Published in final edited form as:
PMCID: PMC2430146
NIHMSID: NIHMS50974

Thrombospondins: from structure to therapeutics

Following its discovery in 1971 as a major protein released by activated platelets, thrombospondin-1 (TSP1) spent several decades in search of a physiological function. Early studies indicated that it modulates platelet aggregation, but when TSP1 null mice were first described in 1998 no defect in platelet function was apparent [1]. Furthermore, the null mice appeared relatively normal, with minor defects in skeletal development, fertility, and lung homeostasis.

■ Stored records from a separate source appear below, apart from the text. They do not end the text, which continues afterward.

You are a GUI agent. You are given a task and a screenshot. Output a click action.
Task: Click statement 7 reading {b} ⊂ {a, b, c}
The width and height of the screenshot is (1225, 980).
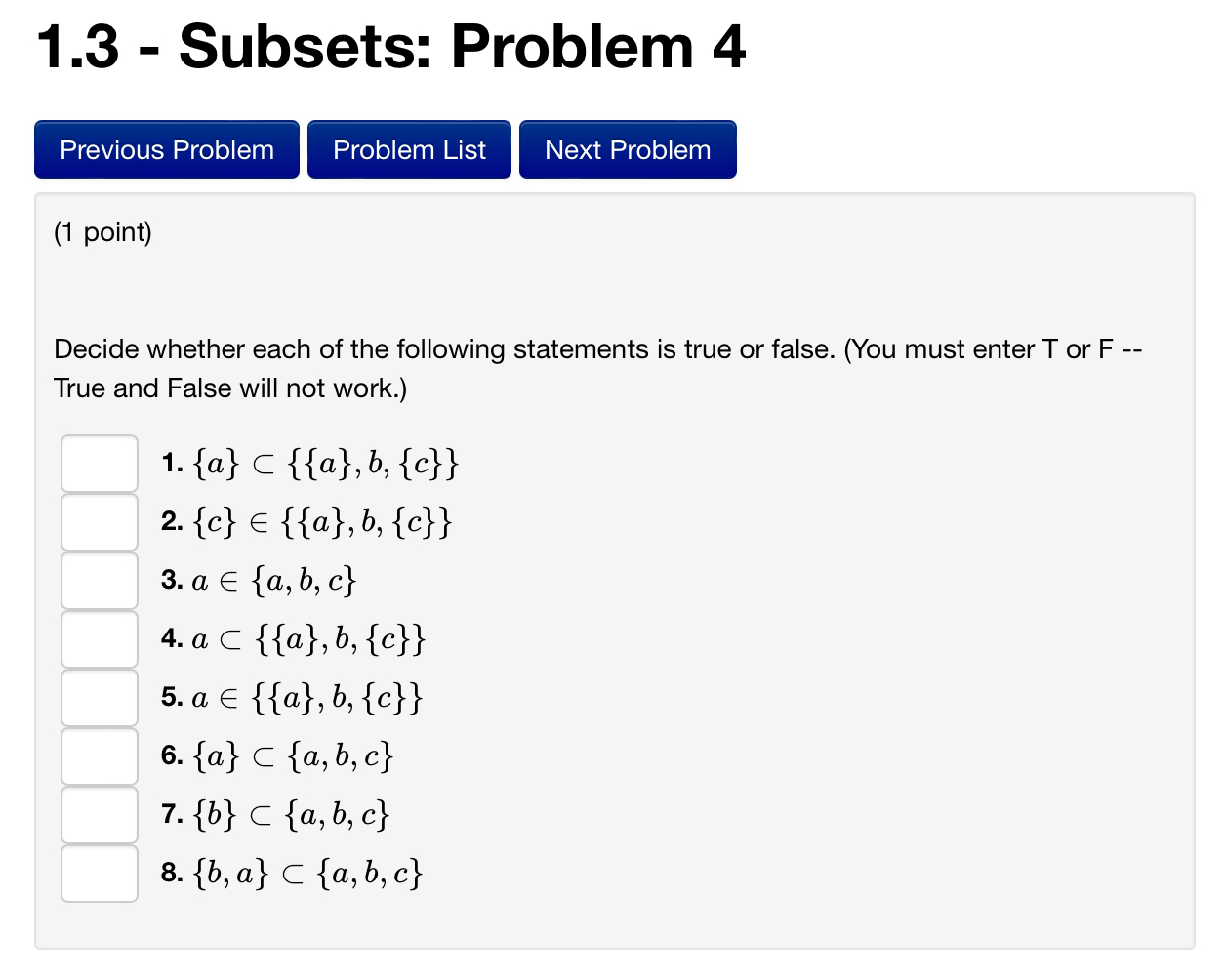pyautogui.click(x=276, y=814)
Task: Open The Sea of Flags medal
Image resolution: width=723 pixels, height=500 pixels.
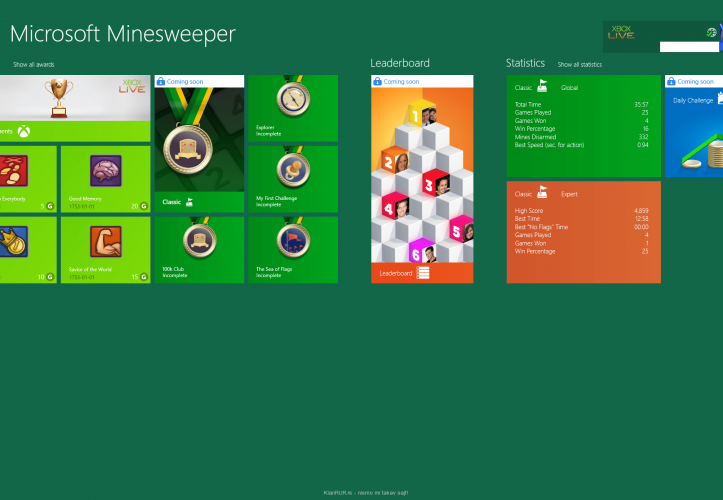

Nevertheless, TSP1 is expressed in various tissues during embryonic development with a complex choreography, and most cells in culture express and secrete TSP1 in response to specific growth factors. In healthy adults, TSP1 is expressed at low levels in most tissues apart from megakaryocytes and platelets, but rodent and human pathology studies revealed intriguing changes in TSP1 expression in a number of disease states. In general, increased TSP1 expression is associated with tissue injury or remodeling.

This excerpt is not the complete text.